On Setting Up New Accounts by David Merkel, CFA of The Aleph Blog
Another great letter from a reader:
Hi David,
I enjoy your writing. I find myself of a similar mindset. I am an investment advisor running my clients individual accounts in a value fashion. I am currently have my clients invested in about 20 positions. My question is in regards to a new account… I have held off on buying the same positions in that new account unless any of the 20 positions still fall within my estimated “buy” range. Therefore, a new account opened today may sit in cash for some time until new ideas are found, or the 20 positions from the other accounts fall back to a buy range. How do you handle this? Do you use a model portfolio and all accounts consistently look alike?
Thank you and keep up the good work,
Dear Friend,
My value proposition is that clients get a clone of my accounts. I am my own biggest client; what I get, they get, less fees. I set them up to mirror my account within a week of receiving the assets.
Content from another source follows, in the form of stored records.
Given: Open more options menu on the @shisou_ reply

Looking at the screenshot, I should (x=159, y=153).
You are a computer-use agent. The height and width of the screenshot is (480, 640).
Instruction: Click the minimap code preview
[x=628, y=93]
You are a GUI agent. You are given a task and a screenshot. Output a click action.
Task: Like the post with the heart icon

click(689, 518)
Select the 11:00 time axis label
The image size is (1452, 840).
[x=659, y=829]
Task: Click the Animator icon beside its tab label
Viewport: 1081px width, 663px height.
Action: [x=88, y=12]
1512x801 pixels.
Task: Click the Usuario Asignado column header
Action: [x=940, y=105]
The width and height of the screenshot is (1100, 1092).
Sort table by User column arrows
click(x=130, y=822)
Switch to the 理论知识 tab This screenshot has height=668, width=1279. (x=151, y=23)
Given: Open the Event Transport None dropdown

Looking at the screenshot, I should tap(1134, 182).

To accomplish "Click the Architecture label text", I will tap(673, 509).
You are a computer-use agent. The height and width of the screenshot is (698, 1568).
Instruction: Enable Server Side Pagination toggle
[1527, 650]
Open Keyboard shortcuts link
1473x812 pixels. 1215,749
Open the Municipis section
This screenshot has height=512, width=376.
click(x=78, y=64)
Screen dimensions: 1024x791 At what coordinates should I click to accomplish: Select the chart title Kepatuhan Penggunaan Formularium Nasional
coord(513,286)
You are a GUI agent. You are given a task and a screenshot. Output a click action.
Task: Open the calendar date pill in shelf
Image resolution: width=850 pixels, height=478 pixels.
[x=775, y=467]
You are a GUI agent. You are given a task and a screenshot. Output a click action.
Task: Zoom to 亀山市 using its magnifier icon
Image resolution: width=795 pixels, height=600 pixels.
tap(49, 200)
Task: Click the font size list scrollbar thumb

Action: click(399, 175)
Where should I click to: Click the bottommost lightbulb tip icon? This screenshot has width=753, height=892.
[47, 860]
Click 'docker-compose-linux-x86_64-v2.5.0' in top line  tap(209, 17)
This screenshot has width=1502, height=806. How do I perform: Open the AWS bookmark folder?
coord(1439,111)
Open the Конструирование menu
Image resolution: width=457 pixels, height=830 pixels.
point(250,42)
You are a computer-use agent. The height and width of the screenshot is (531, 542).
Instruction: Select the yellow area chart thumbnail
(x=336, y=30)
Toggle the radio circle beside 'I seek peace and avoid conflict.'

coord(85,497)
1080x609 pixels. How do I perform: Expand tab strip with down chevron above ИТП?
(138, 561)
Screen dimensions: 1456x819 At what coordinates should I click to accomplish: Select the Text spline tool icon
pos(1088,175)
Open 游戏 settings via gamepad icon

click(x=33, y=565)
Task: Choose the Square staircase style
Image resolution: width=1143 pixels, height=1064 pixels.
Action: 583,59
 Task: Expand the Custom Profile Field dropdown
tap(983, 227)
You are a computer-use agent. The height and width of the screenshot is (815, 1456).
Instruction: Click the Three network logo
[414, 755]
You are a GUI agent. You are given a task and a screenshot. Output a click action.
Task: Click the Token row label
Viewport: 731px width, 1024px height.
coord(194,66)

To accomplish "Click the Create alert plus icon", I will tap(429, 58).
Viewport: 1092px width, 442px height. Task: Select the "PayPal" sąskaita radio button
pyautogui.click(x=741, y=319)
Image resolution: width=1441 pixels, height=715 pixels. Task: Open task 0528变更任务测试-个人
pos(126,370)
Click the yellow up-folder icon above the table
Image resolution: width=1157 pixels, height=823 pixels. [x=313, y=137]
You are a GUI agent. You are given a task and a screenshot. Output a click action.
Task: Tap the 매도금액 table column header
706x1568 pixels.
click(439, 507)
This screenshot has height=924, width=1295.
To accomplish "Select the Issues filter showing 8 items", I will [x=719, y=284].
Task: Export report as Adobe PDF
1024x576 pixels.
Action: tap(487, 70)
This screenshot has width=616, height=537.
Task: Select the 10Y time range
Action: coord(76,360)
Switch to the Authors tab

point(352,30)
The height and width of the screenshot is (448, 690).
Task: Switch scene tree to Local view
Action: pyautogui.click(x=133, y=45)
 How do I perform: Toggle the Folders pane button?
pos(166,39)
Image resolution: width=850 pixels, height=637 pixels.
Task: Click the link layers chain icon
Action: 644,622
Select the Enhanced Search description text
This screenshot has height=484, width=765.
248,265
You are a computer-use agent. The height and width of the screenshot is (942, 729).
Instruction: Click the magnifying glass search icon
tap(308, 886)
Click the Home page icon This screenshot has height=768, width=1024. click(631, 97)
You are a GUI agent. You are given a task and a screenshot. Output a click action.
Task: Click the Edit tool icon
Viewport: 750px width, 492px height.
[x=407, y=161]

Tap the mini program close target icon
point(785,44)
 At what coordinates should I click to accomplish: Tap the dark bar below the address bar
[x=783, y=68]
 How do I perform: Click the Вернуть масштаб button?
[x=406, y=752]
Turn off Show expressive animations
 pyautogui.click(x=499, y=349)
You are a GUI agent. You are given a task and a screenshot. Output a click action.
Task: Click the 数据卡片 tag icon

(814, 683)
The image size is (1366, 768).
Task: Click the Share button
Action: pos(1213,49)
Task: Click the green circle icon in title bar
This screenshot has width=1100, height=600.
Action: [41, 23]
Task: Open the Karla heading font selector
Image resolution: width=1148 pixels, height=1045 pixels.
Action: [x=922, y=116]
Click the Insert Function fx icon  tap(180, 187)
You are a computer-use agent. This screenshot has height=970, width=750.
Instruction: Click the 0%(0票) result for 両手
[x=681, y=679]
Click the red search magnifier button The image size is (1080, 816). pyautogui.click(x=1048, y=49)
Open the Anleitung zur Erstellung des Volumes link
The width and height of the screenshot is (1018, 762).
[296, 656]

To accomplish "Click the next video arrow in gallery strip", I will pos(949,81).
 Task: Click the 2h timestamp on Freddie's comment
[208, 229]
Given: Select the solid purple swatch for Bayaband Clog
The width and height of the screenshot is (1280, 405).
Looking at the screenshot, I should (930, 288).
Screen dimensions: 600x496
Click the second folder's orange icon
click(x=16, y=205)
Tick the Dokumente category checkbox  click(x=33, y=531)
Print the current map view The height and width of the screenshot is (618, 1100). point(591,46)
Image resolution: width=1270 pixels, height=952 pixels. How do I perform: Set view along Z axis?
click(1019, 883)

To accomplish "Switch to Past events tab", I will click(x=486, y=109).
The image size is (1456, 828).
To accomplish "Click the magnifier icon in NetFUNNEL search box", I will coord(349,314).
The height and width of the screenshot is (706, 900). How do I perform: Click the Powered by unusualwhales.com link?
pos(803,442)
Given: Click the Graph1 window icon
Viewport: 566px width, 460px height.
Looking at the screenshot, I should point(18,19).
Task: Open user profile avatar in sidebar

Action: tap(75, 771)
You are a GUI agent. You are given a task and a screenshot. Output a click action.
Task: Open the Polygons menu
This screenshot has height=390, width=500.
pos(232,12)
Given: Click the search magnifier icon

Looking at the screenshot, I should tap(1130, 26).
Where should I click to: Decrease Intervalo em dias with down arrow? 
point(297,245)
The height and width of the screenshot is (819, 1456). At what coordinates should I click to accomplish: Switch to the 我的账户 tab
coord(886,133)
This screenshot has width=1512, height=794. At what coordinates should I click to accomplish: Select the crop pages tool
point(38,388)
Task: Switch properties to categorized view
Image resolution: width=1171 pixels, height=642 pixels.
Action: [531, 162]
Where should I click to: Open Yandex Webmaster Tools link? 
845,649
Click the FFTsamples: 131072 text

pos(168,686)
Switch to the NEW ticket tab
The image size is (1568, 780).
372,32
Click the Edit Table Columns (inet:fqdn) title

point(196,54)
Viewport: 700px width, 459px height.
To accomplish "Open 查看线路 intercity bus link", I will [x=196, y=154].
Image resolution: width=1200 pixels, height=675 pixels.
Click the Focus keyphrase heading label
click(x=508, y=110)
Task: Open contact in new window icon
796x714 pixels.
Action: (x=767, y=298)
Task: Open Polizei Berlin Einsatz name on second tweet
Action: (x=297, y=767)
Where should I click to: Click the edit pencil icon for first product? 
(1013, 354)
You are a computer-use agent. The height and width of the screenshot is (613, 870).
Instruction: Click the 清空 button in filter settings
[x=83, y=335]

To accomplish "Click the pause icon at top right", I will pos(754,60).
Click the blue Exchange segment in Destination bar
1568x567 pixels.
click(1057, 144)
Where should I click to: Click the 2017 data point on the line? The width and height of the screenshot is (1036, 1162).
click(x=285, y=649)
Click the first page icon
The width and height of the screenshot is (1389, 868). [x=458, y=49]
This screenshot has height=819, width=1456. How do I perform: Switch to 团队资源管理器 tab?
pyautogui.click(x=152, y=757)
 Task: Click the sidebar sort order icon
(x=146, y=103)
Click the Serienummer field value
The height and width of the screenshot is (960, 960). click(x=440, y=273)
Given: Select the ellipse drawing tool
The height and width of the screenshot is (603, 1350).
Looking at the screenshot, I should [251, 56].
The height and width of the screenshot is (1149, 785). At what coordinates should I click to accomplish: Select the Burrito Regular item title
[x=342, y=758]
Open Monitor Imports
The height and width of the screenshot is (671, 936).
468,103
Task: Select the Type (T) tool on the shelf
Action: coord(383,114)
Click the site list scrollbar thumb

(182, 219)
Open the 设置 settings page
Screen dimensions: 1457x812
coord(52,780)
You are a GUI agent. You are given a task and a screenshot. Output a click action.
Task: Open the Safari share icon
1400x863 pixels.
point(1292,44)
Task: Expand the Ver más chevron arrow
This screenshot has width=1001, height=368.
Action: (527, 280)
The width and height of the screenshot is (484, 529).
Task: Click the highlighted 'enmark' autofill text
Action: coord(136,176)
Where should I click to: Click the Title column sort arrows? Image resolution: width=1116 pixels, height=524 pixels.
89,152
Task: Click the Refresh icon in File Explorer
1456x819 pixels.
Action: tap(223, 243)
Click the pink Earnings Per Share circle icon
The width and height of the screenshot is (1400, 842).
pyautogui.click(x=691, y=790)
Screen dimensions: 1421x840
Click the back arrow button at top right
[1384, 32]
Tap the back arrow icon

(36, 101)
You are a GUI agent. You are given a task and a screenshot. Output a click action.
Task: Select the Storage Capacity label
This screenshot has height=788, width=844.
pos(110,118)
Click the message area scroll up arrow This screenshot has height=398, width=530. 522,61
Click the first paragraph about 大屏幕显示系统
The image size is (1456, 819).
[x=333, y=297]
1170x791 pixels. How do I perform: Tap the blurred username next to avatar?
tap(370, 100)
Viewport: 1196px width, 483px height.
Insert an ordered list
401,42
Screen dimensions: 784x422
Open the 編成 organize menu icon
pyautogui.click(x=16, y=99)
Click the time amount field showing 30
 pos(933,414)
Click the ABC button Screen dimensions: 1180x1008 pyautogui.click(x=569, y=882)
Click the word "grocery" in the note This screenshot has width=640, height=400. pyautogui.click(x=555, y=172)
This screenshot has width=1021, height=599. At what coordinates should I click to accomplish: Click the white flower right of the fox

The main reason I do it this way is that there is little rhyme and reason to target prices. I don’t have any target prices. Rather, I compare stocks against each other using a scoring system quarterly, and I sell companies that are relatively expensive and buy companies that are relatively cheap. Read my article Portfolio Rule Eight to understand this better. I realize few managers manage money this way, but I think it is a way that reflects how the markets really work. We should not compare individual stocks against cash, but compare stocks against each other. We should compare the stock market as a whole against cash, to analyze whether it is absolutely rich or cheap.